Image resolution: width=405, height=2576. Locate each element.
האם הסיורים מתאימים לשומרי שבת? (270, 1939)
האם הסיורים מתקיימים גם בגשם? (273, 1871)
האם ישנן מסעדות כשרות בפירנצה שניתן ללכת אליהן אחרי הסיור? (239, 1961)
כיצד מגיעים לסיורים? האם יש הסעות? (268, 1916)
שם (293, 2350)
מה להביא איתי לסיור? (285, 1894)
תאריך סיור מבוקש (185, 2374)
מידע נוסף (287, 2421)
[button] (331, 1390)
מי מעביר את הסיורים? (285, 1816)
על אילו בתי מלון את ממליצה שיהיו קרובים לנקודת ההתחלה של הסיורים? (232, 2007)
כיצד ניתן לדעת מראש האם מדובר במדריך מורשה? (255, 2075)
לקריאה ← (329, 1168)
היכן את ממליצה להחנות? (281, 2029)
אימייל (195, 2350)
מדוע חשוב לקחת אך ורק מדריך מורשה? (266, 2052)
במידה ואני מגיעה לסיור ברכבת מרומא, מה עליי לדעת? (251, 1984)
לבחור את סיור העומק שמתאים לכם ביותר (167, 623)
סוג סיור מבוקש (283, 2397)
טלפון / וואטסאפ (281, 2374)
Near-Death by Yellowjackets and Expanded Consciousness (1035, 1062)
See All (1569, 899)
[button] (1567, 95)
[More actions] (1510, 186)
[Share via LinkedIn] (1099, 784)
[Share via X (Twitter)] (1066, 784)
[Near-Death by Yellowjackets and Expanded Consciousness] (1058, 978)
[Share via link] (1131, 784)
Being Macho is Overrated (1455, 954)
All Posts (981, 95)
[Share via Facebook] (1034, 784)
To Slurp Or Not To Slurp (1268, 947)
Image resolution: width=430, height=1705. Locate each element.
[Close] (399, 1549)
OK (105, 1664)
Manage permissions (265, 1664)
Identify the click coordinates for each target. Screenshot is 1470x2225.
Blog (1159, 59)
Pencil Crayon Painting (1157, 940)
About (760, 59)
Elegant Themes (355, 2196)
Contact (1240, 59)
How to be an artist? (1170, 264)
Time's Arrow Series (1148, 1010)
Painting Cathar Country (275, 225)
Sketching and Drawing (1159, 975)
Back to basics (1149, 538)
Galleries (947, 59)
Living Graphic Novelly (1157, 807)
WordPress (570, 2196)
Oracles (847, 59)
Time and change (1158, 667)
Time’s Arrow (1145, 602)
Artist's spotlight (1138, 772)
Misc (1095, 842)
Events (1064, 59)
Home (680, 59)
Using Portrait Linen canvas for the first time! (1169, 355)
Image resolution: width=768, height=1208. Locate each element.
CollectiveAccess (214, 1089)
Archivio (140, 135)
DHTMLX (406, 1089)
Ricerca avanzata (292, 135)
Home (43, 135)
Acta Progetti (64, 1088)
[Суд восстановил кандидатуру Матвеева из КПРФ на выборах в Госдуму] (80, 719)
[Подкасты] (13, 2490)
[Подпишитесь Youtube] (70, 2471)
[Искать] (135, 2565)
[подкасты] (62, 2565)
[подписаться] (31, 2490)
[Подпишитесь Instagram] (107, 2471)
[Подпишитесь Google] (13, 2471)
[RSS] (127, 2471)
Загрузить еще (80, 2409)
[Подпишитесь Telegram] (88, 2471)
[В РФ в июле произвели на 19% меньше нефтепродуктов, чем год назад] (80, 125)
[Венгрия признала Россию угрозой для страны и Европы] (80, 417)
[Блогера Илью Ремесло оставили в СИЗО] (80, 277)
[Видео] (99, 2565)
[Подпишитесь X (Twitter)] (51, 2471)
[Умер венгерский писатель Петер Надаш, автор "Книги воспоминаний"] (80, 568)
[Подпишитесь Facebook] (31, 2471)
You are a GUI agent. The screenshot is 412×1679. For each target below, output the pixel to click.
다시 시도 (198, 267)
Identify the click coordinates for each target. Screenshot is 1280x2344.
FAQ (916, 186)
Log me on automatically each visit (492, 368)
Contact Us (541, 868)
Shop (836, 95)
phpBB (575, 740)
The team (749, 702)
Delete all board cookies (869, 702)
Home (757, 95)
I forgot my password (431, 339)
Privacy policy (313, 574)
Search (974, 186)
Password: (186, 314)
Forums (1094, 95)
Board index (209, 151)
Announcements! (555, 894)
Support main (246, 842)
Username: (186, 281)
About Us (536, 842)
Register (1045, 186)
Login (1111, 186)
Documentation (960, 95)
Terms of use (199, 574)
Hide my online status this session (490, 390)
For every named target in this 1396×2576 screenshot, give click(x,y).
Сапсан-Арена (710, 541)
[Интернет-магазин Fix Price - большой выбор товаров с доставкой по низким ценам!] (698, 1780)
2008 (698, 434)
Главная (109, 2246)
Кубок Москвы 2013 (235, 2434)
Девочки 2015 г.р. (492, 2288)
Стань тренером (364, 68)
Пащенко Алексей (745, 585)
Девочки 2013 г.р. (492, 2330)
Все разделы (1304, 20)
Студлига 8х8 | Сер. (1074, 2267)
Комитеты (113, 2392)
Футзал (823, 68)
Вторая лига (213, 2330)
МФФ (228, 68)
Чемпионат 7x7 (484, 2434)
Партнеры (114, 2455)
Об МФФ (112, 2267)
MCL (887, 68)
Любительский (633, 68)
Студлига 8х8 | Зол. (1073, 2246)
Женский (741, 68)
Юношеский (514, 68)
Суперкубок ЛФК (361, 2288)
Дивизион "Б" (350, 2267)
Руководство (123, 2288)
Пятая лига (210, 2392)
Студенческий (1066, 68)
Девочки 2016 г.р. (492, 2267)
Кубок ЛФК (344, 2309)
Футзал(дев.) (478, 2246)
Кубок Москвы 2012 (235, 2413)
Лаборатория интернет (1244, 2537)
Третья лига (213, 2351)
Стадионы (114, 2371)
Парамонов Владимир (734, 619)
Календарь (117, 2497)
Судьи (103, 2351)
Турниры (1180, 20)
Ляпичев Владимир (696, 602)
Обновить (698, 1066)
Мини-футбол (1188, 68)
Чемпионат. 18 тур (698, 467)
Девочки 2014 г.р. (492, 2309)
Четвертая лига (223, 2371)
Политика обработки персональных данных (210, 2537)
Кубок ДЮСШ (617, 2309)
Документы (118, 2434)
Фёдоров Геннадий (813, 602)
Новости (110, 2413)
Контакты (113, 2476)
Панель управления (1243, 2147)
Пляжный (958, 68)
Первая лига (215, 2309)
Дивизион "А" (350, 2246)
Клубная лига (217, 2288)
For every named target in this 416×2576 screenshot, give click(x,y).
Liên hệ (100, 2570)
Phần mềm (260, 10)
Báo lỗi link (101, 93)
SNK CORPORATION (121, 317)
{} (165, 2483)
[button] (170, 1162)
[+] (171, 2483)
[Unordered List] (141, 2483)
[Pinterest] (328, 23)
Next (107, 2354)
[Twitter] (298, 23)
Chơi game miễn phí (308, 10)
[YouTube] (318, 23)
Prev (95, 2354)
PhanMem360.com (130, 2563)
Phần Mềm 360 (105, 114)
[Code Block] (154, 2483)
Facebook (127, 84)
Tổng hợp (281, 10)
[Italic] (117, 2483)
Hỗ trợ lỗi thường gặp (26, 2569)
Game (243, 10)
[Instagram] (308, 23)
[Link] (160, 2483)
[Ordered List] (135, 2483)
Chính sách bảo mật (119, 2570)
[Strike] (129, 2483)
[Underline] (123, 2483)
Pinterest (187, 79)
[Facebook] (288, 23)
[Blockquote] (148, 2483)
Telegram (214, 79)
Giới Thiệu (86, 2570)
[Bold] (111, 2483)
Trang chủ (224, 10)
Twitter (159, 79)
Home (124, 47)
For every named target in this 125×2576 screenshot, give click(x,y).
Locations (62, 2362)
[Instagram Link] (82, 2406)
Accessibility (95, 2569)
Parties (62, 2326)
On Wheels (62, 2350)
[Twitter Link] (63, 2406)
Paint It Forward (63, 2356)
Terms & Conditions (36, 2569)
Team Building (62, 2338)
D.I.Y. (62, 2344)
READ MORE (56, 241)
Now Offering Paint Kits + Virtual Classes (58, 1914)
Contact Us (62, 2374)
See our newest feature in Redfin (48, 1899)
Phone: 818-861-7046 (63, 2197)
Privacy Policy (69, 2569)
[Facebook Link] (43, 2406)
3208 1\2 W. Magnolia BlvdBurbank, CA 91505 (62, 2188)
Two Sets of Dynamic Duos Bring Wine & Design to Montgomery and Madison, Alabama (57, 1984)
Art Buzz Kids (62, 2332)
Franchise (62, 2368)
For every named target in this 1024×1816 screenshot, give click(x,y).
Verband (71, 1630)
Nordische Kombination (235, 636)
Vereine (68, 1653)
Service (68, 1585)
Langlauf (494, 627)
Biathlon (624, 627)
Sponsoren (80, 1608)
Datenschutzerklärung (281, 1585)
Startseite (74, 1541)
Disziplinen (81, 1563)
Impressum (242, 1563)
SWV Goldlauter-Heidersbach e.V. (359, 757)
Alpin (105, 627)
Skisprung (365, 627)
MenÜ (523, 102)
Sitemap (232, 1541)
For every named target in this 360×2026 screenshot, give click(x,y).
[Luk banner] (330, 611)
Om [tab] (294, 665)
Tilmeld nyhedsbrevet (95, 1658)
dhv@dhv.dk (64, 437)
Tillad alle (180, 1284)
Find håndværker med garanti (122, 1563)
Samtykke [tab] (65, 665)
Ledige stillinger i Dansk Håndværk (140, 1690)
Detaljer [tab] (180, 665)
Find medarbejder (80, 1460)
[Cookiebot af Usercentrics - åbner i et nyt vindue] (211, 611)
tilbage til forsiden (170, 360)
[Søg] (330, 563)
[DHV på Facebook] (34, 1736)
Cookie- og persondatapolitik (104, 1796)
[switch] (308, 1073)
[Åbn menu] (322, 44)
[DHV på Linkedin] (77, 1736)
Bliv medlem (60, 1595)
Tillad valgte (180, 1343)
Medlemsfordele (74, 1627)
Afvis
===============
_WORK ORDER_. Out of the data above, return each line where the word "Image" can be found.

_OUTPUT BELOW_.
Image resolution: width=405, height=2576. Locate each element.
Image resolution: width=430, height=1705. Locate each element.
Image resolution: width=768, height=1208. Locate each element.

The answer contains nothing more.